Sarà uno sguardo diverso sull’Europa, quello degli europei musulmani e della storia di Lampedusa come luogo di integrazione tra culture e classi sociali.
Domani, sabato 9 maggio, alle 17, nell’aula sinodale di via Beckwith 2 a Torre Pellice si terrà il convegno ‘Siamo l’Europa’. Un appuntamento aperto a tutti che anticipa l’estiva Scuola per la democrazia.
“Il 9 maggio è la Giornata dell’Europa e l’idea è di raccontarla in modo diverso dal solito. Partendo dal punto di vista degli europei musulmani e della storia di tolleranza dell’Isola di Lampedusa” premette Bruna Peyrot, presidente della Fondazione Centro Culturale Valdese, che introduce e modera l’incontro.
“L’antropologo Dionigi Albera parlerà di una grotta di Lampedusa dove è sorto il santuario dedicato alla Madonna di Porto Salvo.
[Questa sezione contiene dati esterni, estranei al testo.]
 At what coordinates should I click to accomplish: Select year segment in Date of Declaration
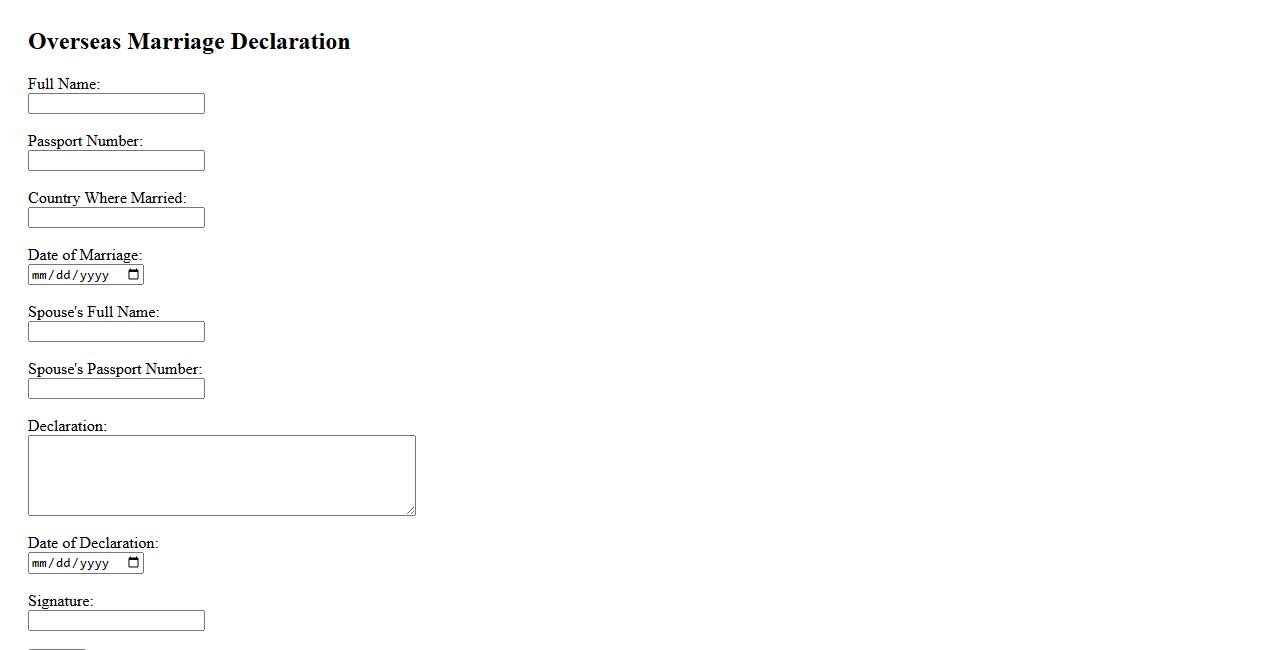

Questo luogo nei secoli è stato frequentato anche dai musulmani ed è stato un rifugio per schiavi, commercianti… – entra nel merito Peyrot –. Il professore dell’Università Cattolica di Milano, Wael Farouq, ci farà scoprire il vero significato di termini come ‘fatwā’, riportandoli a un contesto culturale”.
A tirare le conclusioni dell’incontro sarà il direttore della Fondazione, Davide Rosso.